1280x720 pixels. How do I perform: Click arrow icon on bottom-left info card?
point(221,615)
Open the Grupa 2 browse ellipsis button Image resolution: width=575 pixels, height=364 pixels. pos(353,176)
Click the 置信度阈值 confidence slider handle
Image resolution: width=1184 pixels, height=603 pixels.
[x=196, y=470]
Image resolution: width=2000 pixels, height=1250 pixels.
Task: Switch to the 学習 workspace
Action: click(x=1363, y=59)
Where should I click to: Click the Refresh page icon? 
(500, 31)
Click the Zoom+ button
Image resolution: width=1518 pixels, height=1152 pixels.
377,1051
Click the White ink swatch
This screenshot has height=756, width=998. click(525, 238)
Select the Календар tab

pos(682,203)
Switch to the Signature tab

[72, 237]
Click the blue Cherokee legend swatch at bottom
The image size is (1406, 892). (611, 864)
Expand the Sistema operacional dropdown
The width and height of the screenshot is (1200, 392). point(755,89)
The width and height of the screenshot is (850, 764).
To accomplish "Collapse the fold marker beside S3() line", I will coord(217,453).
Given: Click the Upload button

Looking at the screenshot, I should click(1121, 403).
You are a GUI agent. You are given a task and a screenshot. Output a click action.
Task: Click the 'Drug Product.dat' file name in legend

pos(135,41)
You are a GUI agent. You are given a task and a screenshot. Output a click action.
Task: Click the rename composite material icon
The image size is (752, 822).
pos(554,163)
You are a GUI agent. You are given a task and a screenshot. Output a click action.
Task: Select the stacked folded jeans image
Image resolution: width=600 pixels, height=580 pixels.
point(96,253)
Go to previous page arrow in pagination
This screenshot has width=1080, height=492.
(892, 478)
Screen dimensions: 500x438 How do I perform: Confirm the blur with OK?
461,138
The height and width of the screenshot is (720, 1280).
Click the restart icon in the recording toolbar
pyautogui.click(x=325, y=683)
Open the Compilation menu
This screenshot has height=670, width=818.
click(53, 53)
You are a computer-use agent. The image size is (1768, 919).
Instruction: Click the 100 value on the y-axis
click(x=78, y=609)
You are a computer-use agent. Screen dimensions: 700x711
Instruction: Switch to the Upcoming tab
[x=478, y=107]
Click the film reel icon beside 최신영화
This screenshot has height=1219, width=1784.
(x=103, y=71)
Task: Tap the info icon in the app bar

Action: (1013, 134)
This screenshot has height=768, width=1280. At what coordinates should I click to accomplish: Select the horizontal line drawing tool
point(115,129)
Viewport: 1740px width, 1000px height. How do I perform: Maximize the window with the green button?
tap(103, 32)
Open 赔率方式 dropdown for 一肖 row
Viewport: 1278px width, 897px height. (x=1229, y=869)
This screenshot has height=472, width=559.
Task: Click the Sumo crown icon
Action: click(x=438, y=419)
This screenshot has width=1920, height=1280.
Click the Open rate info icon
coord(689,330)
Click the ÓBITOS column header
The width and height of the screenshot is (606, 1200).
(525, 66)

****************************************

Reproduce the items verbatim, starting at the first line and ending at the line containing "I will coord(217,453).", including that line.

1280x720 pixels. How do I perform: Click arrow icon on bottom-left info card?
point(221,615)
Open the Grupa 2 browse ellipsis button Image resolution: width=575 pixels, height=364 pixels. pos(353,176)
Click the 置信度阈值 confidence slider handle
Image resolution: width=1184 pixels, height=603 pixels.
[x=196, y=470]
Image resolution: width=2000 pixels, height=1250 pixels.
Task: Switch to the 学習 workspace
Action: click(x=1363, y=59)
Where should I click to: Click the Refresh page icon? 
(500, 31)
Click the Zoom+ button
Image resolution: width=1518 pixels, height=1152 pixels.
377,1051
Click the White ink swatch
This screenshot has height=756, width=998. click(525, 238)
Select the Календар tab

pos(682,203)
Switch to the Signature tab

[72, 237]
Click the blue Cherokee legend swatch at bottom
The image size is (1406, 892). (611, 864)
Expand the Sistema operacional dropdown
The width and height of the screenshot is (1200, 392). point(755,89)
The width and height of the screenshot is (850, 764).
To accomplish "Collapse the fold marker beside S3() line", I will coord(217,453).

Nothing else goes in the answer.